At 7:37 p.m. the pilot told controllers in La Paz he estimated landing at 7:47 p.m. Flight 980 was cleared to descend from 25,000 feet to 18,000 feet. At some point after this exchange, the aircraft steered significantly off the airway for unknown reasons, possibly to avoid weather. The accident occurred 25 miles from runway 9R at El Alto Airport.

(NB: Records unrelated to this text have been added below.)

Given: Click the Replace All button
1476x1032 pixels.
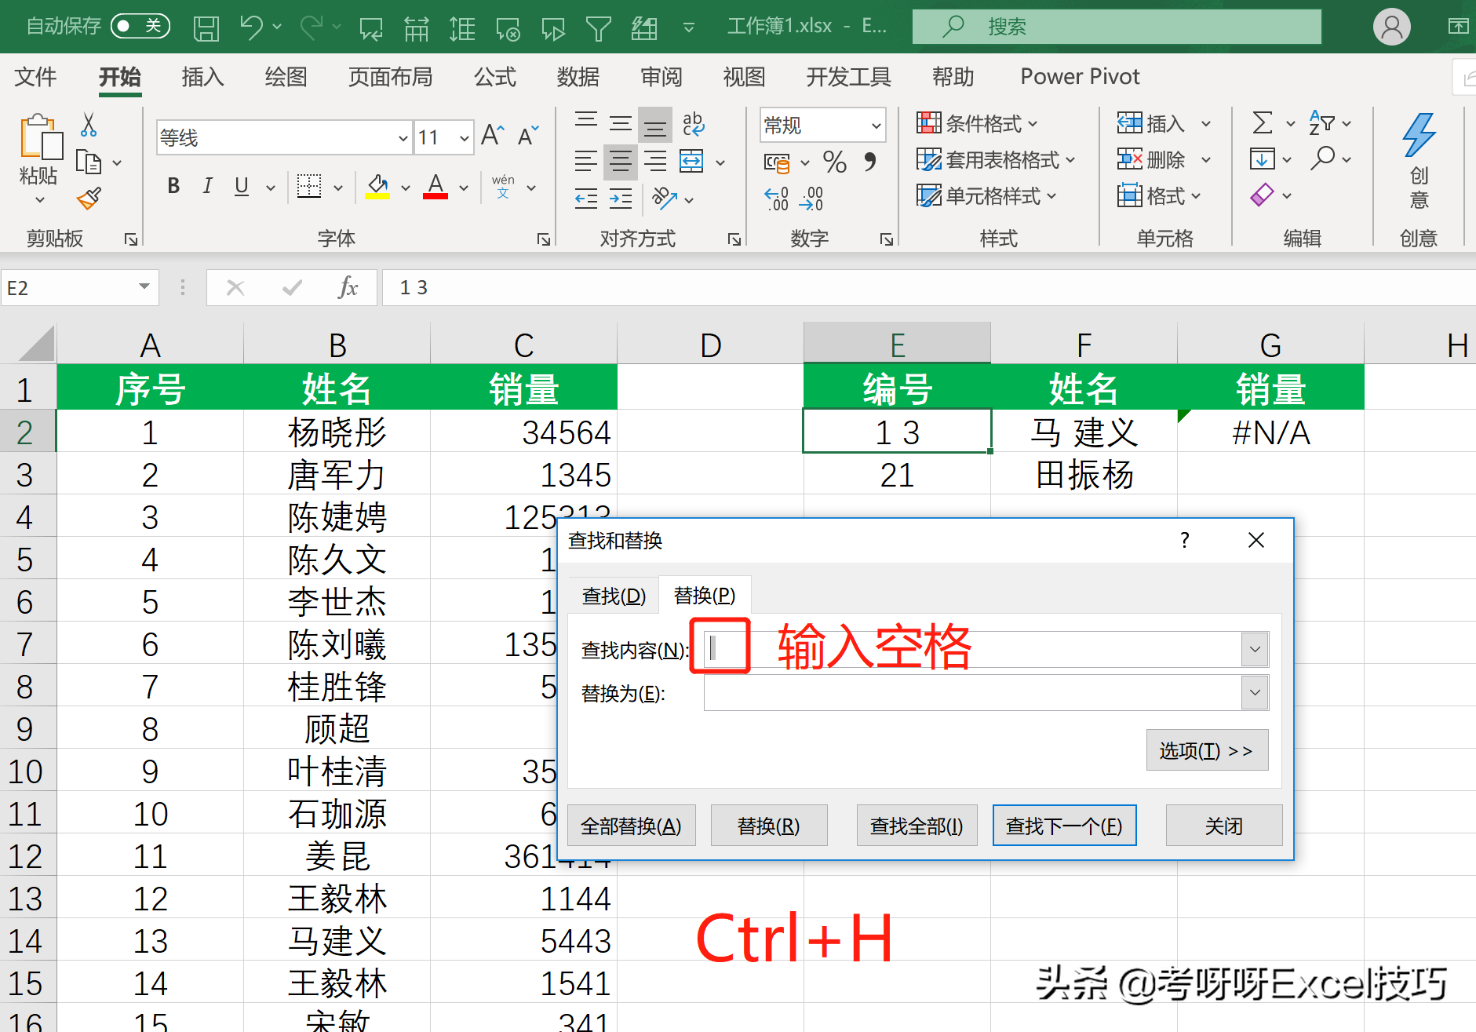Looking at the screenshot, I should point(631,826).
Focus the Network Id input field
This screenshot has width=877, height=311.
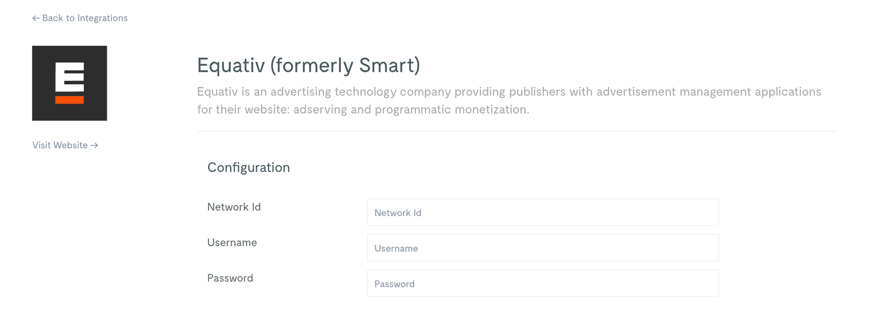click(543, 212)
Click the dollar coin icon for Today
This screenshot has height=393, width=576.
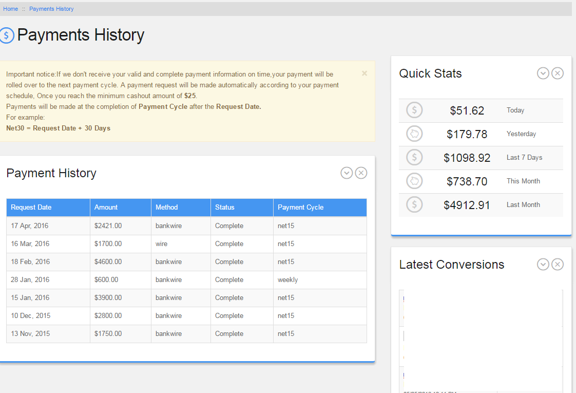click(414, 110)
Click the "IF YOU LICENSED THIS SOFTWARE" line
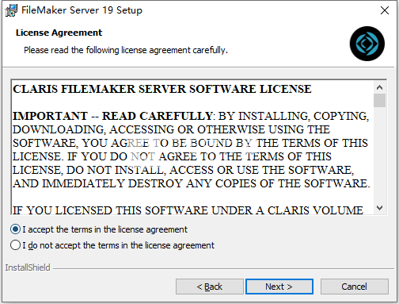The width and height of the screenshot is (399, 304). tap(188, 210)
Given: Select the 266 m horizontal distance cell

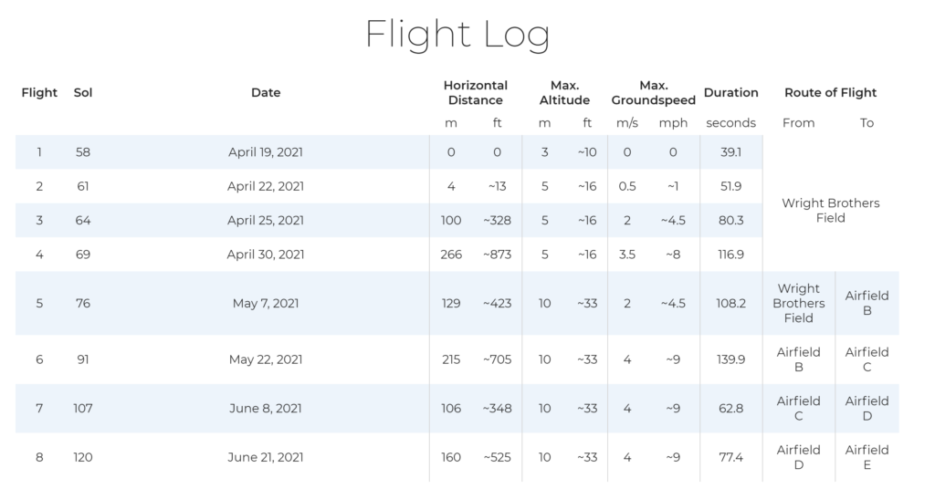Looking at the screenshot, I should click(x=451, y=255).
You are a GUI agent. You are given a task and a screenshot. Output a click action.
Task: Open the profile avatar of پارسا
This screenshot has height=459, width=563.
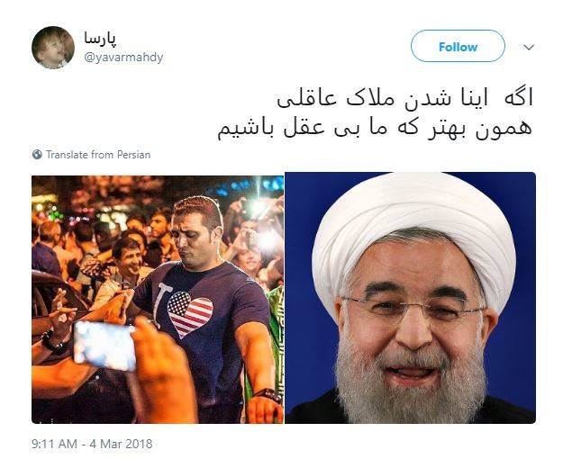tap(53, 48)
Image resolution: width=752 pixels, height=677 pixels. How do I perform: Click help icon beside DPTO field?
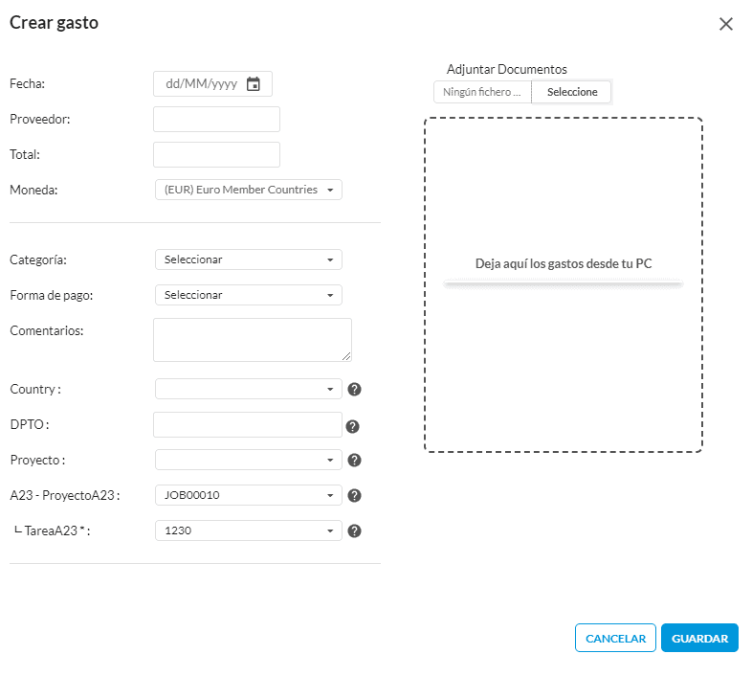click(352, 426)
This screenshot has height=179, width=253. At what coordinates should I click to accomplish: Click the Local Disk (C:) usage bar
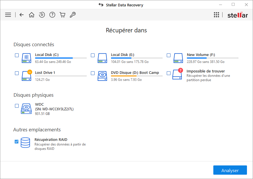point(61,58)
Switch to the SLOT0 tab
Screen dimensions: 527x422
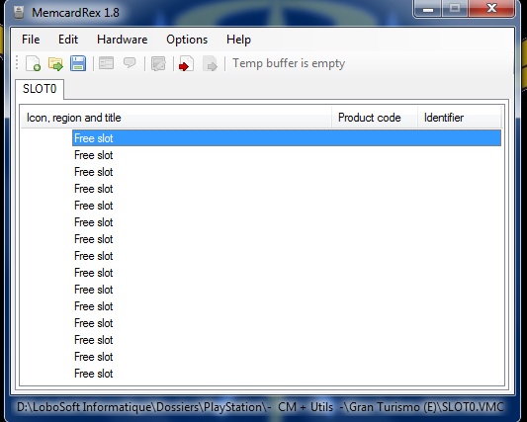click(40, 89)
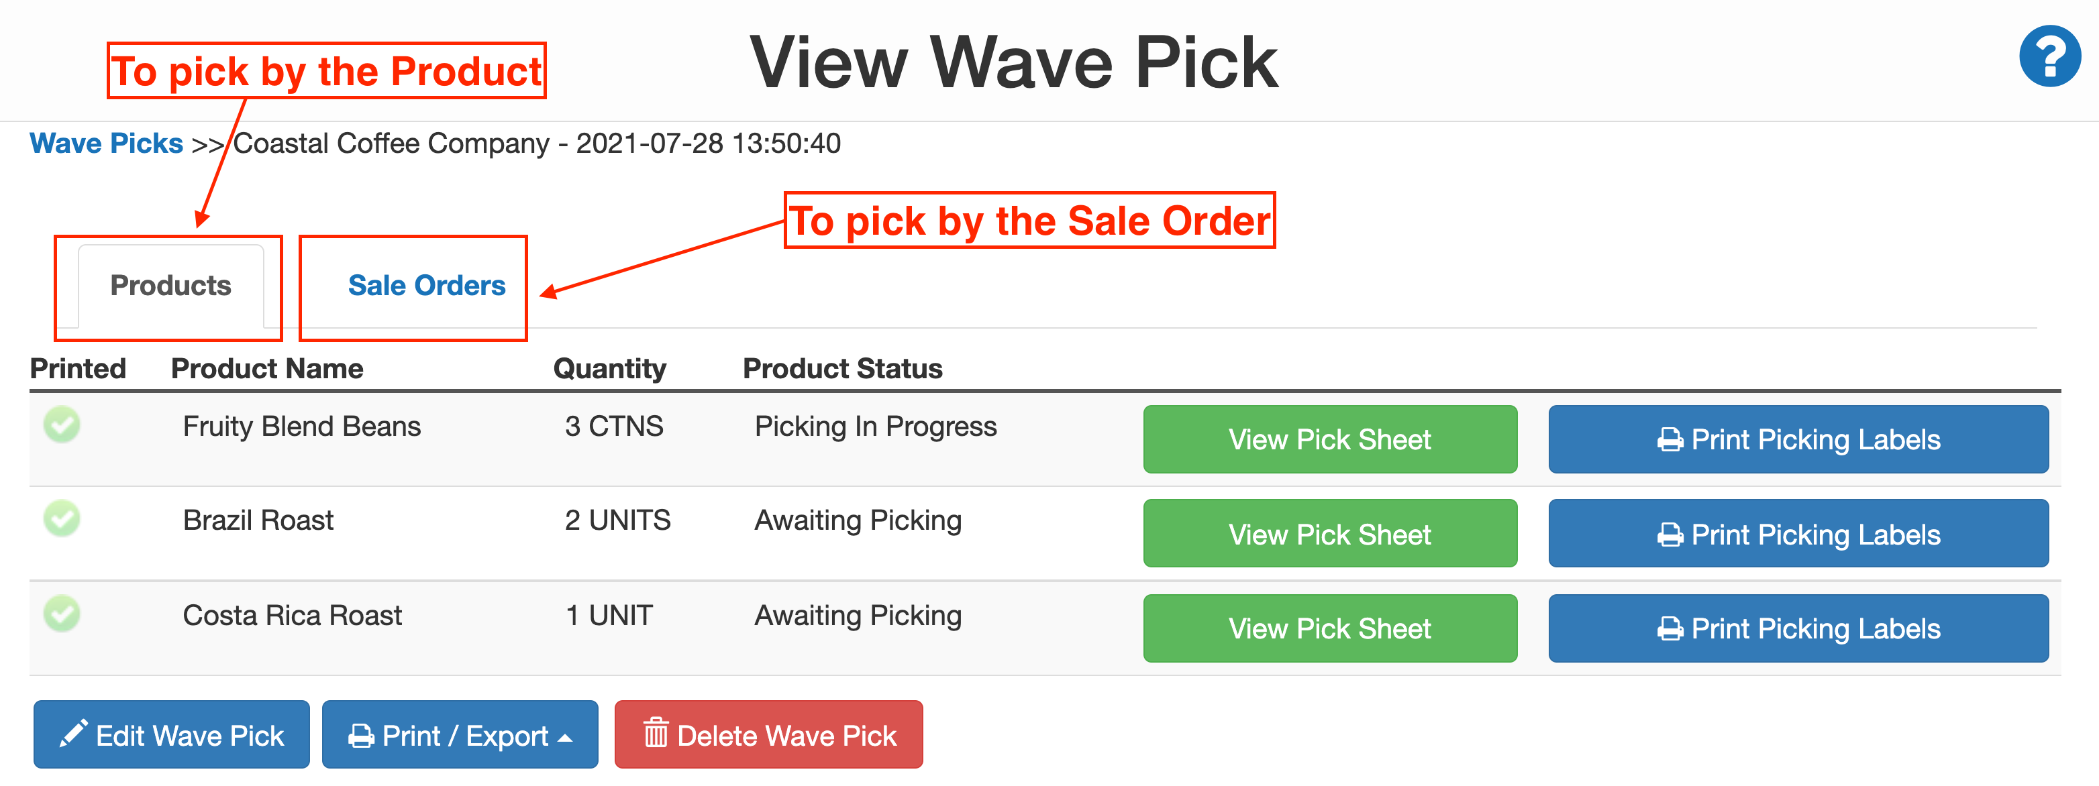Select the Products tab
This screenshot has height=786, width=2099.
click(x=170, y=285)
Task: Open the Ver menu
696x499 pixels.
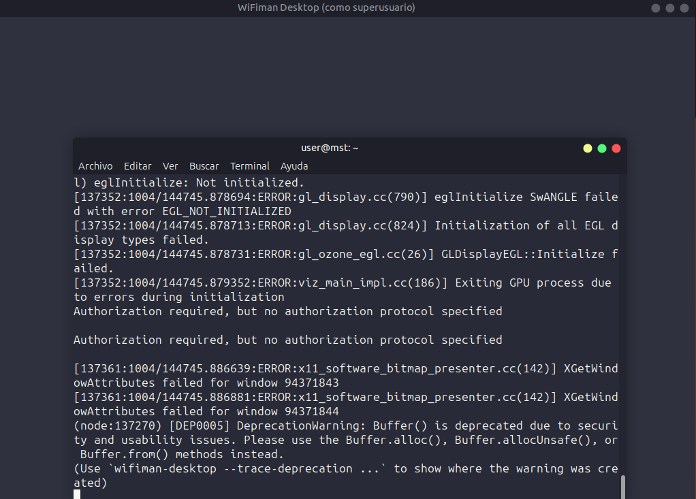Action: (170, 166)

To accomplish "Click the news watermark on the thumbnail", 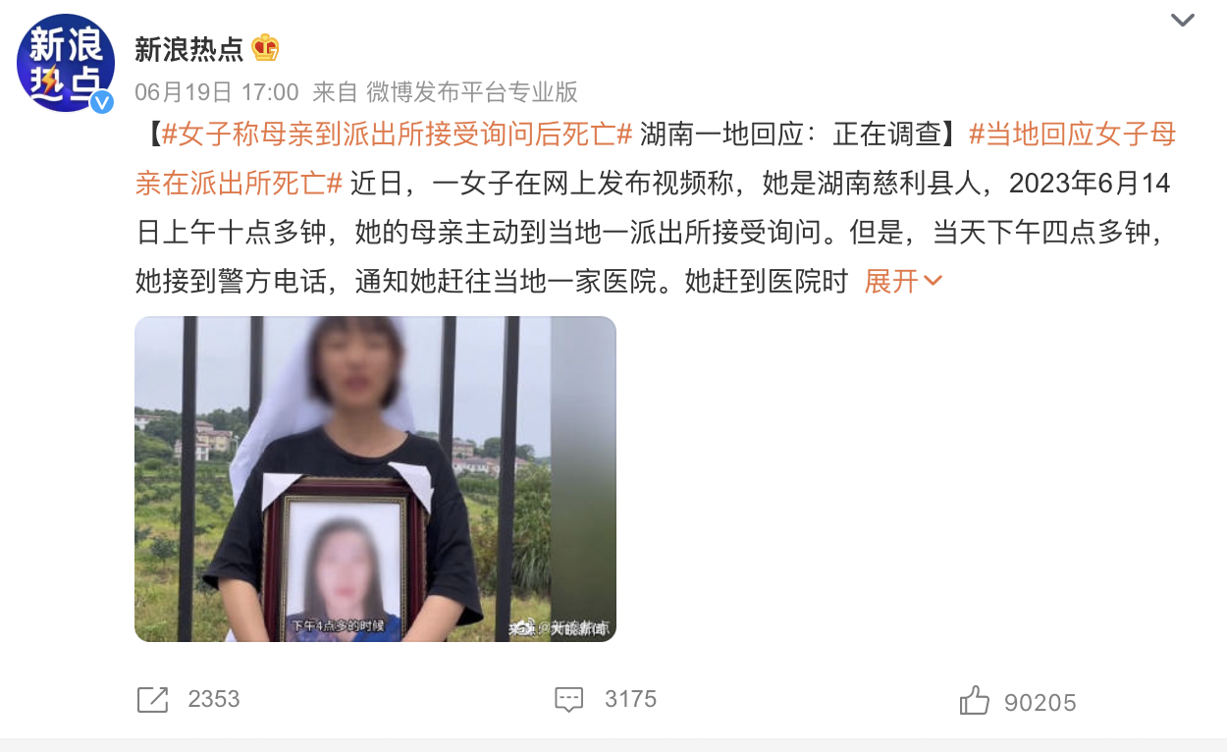I will (x=559, y=627).
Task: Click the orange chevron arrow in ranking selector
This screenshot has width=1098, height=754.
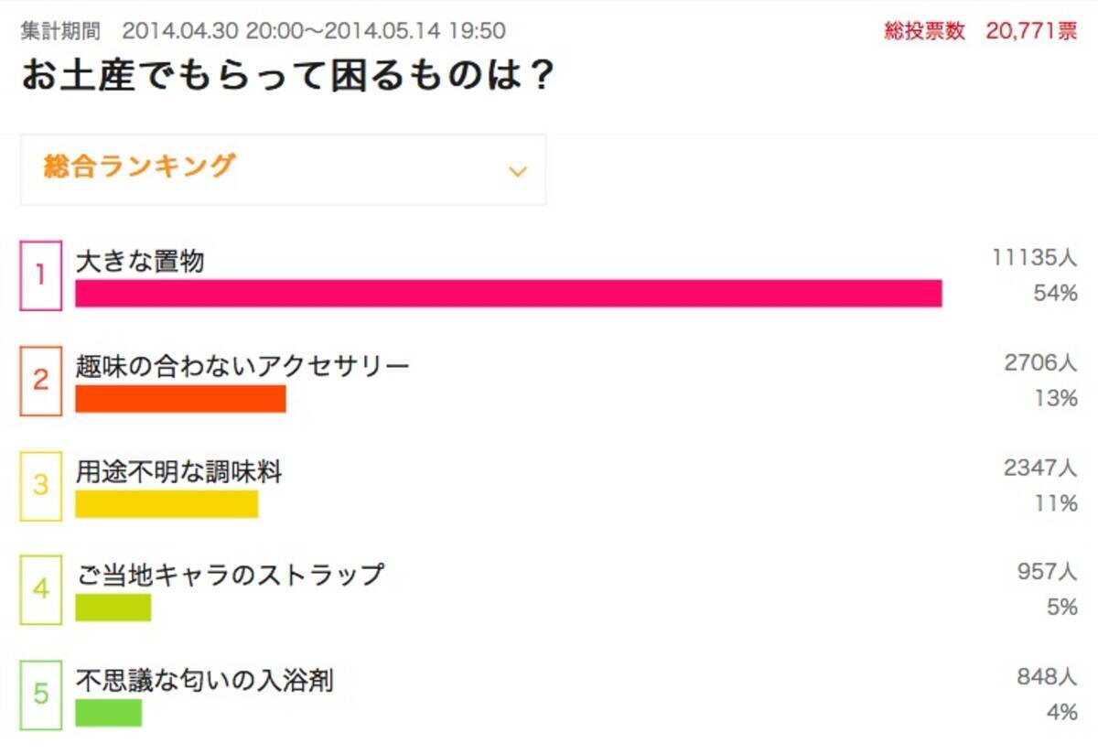Action: coord(518,171)
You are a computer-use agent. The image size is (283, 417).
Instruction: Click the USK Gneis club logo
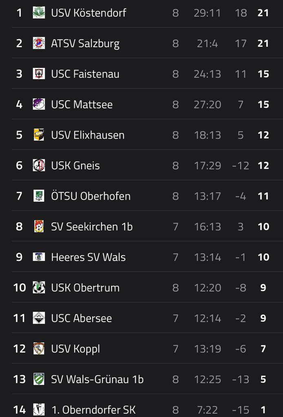click(39, 165)
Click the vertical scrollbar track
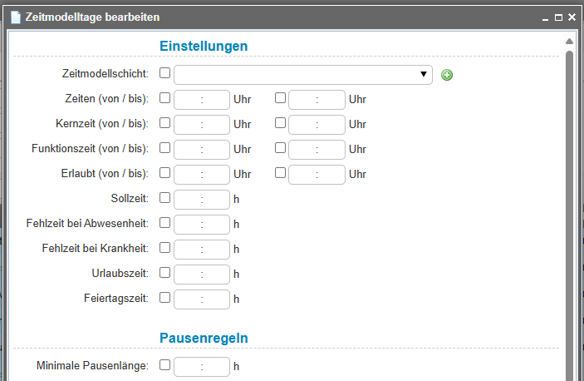The height and width of the screenshot is (381, 584). click(x=569, y=216)
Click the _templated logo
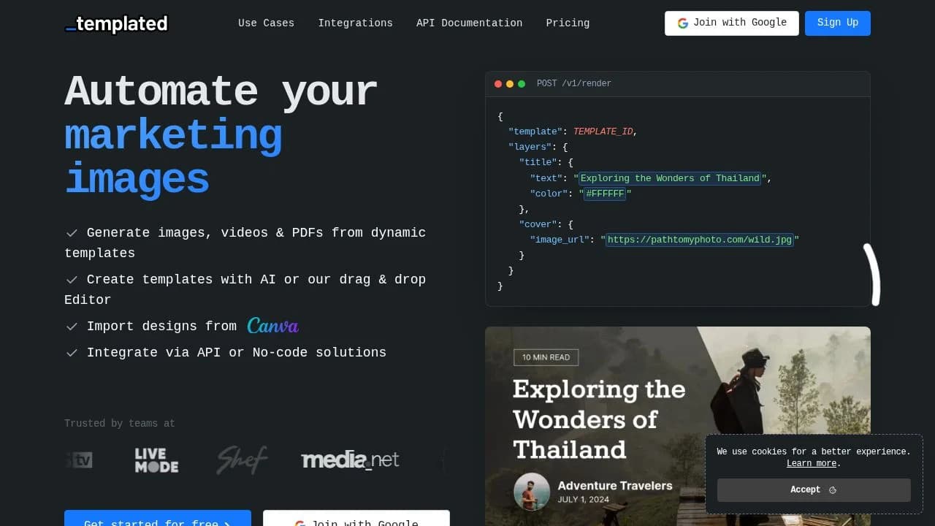This screenshot has width=935, height=526. [116, 23]
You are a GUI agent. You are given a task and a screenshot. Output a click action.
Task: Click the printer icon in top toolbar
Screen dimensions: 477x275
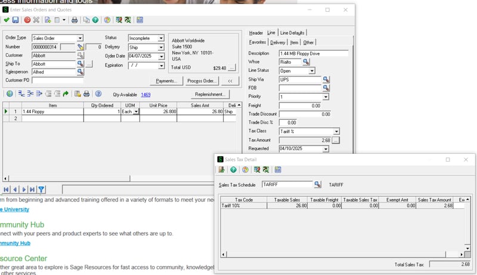coord(75,20)
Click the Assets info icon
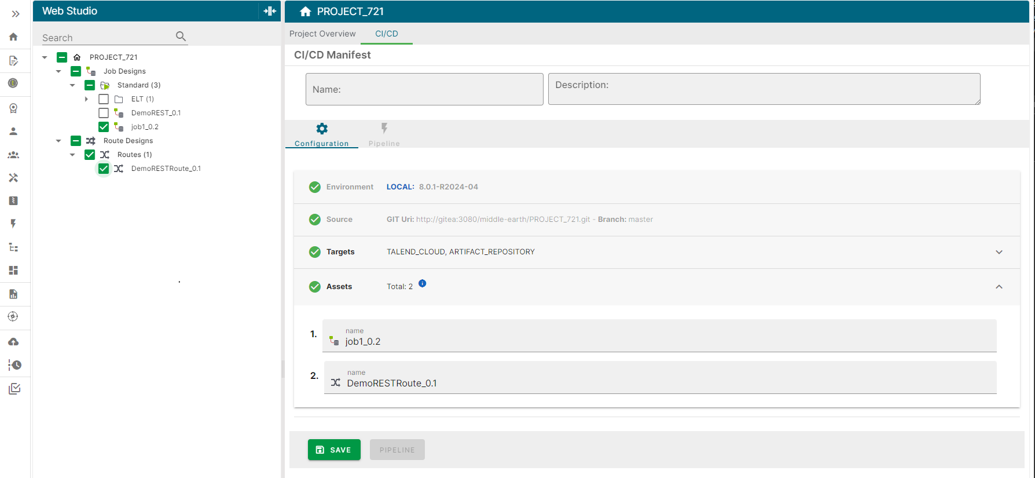This screenshot has height=478, width=1035. (x=422, y=283)
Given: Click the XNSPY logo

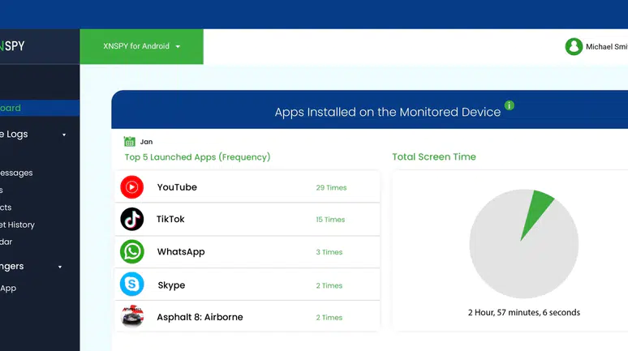Looking at the screenshot, I should (12, 46).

In October 1985, the U.S. National Transportation Safety Board (NTSB) selected Greg Feith, an Air Safety Investigator to lead a team of U.S. investigators and Bolivian mountain guides to conduct an on-site examination of the wreckage of Flight 980, that came to rest at approximately 6126 meters above mean sea level. Mr. Feith conducted the on-site investigation with the goal of finding the Flight Data Recorder (FDR) and the Cockpit Voice Recorder (CVR), and retrieving other critical information; however, because the wreckage was spread over a vast area and covered by 6 to 9 meters of snow, it was not possible for him and his fellow team members to locate either of the “black boxes.” Mr. Feith did retrieve various small parts of the aircraft cockpit, official flight-related paperwork and some items from the passenger cabin. To date, this remains the highest controlled flight into terrain (CFIT) commercial aviation accident site in history. U.S. NTSB-public docket information is stored on NTSB microfiche number 29062. Accident identification: Tuesday, January 1, 1985 in LA PAZ, Bolivia Aircraft: BOEING 727-225, registration: N819EA Injuries: 29 Fatal. DCA85RA007

In 2006, climbers on Mount Illimani found wreckage of the plane which had been revealed by melting ice. No bodies were found, though various personal effects of the passengers were recovered. Local climbers believed it was only a matter of time before bodies, the flight data recorder and cockpit voice recorder emerged from the ice.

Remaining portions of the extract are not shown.